Chi porgerà la mano a questo re decaduto per trarlo dalla ruina e condurlo alla gloria destinatagli? La grazia di Dio ch'è Creatore e Padre. L'uomo è sua creatura, è suo figlio, e Colui «per cagion del quale e per mezzo del quale son tute le cose» non lo lascerà perire, ma troverà nella sua bontà e nella sua sapienza il mezzo di trarlo a salvamento.

Questo mezzo quale sarà egli? Non un mezzo che sia la negazione della santità di Dio e della natura morale dell'uomo. Sarà l'incarnazione del Figliuol di Dio. Nel Verbo fatto carne, rivestito di nostra natura corporale e morale, apparirà per la prima volta l'ideale dell'uomo qual era nella mente di Dio. Il Duce della salvazione sarà un nuovo Adamo. Sarà santo per poter santificare i suoi fratelli. Sperimenterà le prove e le sofferenze nostre onde poter simpatizzare con noi e soccorrerci. Gusterà la morte per fare coi suoi patimenti l'espiazione dei nostri peccati e liberarci dai terrori della morte riconciliandoci con Dio. Nel mondo rinnovato dall'opera di Cristo, l'uomo raggiungerà il suo glorioso destino; chiunque è unito a lui per fede e lo segue, sarà con lui «coronato di gloria e d'onore»

3. La maggior tristezza della morte non sta nel dolore del morire; poiché altri dolori sono più crudeli di questo. Non sta neppure nella necessità di abbandonare quel ch'era la nostra soddisfazione o il nostro giacere. Essa sta nel male che abbiamo dentro di noi e da cui la morte non ci libera. (Cfr. Schlatter). Quando siamo da Cristo liberati dalla condannazione e affrancati dalla servitù del peccato ch'è fonte di turbamento all'anima, allora anche la morte cessa dall'essere il re degli spaventi e diventa un messaggere di Dio che ci apre la casa del Padre. Ma fuor di Cristo per quanto si faccia o si finga, la morte resta uno spettro che atterrisce. La speranza cristiana trionfa dei suoi terrori.
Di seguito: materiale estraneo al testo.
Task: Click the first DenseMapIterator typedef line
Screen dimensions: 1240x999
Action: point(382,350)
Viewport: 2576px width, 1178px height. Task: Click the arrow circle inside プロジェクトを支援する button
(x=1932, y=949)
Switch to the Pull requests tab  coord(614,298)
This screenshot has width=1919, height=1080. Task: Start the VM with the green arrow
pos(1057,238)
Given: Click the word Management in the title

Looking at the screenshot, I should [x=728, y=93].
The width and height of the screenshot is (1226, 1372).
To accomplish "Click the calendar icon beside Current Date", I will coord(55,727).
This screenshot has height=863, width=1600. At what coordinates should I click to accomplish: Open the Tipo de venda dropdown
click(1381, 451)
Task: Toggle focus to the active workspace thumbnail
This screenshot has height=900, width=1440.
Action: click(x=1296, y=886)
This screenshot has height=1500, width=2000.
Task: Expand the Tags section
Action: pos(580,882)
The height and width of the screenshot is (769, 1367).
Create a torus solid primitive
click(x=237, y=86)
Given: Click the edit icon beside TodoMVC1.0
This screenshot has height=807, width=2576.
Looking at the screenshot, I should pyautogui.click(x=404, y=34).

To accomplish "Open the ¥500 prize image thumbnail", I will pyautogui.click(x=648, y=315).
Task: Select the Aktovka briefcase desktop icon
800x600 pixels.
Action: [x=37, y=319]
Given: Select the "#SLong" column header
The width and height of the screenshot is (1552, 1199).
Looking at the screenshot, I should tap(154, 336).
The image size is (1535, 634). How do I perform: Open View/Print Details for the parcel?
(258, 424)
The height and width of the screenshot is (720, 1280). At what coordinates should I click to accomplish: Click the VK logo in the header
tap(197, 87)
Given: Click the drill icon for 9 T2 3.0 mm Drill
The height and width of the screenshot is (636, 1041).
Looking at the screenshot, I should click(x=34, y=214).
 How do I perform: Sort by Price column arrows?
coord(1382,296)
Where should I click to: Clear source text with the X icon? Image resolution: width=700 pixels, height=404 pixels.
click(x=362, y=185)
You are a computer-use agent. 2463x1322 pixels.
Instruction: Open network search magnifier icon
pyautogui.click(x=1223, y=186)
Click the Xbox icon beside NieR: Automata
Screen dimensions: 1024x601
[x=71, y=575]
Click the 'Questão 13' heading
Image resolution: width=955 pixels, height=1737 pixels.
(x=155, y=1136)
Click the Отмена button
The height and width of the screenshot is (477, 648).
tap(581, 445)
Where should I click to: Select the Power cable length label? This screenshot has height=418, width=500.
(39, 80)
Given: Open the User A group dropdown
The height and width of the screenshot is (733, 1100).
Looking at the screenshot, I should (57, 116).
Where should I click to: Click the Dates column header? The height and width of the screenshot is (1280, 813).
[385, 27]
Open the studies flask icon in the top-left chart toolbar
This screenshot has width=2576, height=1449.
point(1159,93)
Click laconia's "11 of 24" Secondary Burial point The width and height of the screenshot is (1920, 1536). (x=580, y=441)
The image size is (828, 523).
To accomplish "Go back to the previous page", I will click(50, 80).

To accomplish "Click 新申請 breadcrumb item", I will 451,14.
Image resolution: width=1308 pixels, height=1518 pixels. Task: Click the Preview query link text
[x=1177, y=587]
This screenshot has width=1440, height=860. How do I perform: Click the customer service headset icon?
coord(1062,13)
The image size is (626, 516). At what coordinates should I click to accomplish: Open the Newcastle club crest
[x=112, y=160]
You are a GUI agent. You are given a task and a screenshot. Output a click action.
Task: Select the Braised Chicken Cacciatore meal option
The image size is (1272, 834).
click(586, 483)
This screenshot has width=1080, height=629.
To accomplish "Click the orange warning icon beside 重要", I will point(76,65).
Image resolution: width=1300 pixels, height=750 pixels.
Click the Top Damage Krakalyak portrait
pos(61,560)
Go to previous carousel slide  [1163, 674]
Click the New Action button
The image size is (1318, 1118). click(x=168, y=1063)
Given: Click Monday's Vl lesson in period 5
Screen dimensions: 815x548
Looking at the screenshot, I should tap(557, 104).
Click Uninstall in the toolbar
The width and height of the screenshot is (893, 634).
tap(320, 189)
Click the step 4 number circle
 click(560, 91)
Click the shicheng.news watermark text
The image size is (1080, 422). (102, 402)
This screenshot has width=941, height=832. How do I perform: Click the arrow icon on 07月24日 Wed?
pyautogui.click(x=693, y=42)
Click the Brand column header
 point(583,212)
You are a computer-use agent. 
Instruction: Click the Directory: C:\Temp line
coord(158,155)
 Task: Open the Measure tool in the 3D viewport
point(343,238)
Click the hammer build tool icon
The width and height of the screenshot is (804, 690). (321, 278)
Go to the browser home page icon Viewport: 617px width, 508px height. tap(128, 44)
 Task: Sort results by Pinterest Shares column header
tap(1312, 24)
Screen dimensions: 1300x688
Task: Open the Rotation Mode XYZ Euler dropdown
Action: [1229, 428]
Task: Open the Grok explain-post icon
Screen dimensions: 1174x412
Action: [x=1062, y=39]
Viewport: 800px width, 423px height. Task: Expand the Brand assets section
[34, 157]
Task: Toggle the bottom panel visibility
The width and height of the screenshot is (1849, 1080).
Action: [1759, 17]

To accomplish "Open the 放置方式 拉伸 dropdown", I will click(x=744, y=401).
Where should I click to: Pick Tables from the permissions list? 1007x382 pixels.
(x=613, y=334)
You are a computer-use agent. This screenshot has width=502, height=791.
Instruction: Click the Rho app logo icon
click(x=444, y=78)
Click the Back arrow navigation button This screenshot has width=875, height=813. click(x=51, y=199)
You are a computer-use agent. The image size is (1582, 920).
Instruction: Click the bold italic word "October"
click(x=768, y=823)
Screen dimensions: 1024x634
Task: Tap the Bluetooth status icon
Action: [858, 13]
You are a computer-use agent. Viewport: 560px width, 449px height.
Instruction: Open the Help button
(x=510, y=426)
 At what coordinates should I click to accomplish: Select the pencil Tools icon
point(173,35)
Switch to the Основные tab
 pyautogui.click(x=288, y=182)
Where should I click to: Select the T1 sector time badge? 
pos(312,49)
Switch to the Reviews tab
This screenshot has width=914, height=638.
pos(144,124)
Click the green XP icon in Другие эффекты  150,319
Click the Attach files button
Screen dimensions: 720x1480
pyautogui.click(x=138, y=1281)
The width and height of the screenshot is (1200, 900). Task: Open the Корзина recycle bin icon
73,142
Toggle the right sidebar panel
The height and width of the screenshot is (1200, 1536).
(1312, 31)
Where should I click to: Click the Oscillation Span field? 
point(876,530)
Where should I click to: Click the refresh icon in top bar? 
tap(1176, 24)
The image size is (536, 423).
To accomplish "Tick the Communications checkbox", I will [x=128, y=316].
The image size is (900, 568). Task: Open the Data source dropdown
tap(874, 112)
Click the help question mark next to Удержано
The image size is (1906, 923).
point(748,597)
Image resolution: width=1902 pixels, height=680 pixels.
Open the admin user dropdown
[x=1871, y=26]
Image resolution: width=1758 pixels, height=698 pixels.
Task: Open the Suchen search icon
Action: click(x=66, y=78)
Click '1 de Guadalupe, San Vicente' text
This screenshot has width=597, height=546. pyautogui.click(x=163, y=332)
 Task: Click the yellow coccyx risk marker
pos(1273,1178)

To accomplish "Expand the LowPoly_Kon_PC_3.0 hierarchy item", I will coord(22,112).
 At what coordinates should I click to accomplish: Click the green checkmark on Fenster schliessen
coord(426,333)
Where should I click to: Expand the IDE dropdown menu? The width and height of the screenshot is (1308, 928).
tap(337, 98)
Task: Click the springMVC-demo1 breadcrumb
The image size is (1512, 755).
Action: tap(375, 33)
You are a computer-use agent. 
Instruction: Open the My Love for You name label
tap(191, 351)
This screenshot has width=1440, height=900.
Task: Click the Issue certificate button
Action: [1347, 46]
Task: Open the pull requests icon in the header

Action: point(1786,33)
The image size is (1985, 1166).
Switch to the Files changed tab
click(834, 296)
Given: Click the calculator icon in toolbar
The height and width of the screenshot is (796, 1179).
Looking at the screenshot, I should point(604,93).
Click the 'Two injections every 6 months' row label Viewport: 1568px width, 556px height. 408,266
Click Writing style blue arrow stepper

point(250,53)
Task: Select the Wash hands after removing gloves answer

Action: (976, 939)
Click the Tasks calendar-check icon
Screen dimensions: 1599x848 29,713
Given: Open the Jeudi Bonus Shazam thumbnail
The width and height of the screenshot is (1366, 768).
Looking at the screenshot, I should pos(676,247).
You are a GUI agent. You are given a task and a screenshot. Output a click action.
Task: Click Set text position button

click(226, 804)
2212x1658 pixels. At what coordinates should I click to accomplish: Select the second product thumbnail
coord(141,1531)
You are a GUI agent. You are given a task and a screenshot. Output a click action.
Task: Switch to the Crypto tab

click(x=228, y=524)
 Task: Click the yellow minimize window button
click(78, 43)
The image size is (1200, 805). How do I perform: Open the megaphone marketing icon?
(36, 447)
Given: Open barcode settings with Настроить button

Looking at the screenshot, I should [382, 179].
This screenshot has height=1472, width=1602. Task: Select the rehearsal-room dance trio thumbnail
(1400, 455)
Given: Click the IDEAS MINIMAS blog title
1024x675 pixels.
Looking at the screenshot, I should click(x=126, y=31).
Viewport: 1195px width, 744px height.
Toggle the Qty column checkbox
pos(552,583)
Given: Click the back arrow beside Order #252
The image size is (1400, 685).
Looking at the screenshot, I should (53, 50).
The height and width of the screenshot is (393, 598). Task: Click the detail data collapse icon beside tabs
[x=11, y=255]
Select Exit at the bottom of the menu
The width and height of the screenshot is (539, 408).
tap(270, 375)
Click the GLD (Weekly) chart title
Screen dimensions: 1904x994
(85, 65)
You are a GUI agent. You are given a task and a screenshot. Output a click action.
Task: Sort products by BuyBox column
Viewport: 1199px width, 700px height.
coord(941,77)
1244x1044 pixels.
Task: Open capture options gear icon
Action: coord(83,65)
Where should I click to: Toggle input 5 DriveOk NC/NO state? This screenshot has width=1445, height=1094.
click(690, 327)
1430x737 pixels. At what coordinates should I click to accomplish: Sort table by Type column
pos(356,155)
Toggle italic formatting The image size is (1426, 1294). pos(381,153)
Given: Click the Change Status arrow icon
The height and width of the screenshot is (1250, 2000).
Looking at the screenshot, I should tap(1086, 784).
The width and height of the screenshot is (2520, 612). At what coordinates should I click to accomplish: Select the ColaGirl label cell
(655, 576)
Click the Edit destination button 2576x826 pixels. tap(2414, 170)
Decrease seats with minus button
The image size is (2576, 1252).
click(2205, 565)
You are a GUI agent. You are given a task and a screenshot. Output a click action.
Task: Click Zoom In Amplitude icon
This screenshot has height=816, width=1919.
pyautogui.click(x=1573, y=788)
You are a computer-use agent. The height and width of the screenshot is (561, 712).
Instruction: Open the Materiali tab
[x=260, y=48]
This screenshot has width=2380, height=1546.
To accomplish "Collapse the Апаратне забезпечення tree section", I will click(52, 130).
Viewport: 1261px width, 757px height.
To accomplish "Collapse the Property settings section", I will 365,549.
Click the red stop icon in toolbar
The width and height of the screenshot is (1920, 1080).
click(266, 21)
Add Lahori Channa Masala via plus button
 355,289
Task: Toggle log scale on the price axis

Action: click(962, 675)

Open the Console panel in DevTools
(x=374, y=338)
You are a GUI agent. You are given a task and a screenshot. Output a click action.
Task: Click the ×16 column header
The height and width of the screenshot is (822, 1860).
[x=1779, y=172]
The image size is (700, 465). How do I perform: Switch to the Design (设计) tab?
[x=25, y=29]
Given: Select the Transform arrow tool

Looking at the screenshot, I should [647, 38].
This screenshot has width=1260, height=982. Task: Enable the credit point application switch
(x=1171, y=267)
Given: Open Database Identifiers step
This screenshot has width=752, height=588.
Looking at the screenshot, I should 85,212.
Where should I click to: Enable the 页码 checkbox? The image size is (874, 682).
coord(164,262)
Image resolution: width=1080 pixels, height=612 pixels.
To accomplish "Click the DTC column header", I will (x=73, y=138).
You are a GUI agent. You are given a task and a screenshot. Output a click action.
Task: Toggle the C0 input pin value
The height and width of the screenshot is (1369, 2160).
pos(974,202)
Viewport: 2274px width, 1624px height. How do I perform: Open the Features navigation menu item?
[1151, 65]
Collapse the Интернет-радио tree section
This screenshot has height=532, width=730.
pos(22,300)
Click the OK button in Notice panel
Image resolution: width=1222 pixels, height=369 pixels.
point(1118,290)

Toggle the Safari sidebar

4. Reso perfetto mediante i patimenti! Quale lezione sulla necessità, anche per noi, della disciplina della sofferenza! Dalla passione santificata procede la compassione; dal patire la simpatia. Nelle prove e tentazioni facciamo l'esperienza della nostra debolezza e del bisogno che abbiamo d'esser soccorsi da Colui che può e vuole soccorrere coloro che sono tentati. L'esperienza delle sofferenze e dell'aiuto divino ci rendono viemeglio atti al servizio che ci è affidato nel regno di Dio, ci fanno progredire nella filiale ubbidienza al nostro Padre. «Gesù benedetto, imploriamo il tuo aiuto in tutte le nostre afflizioni, in tutte le nostre lotte col maligno, col mondo e colla carne. Si adempia in noi la tua parola: Perchè ho vinto, voi ancora vincerete» (Chalmers).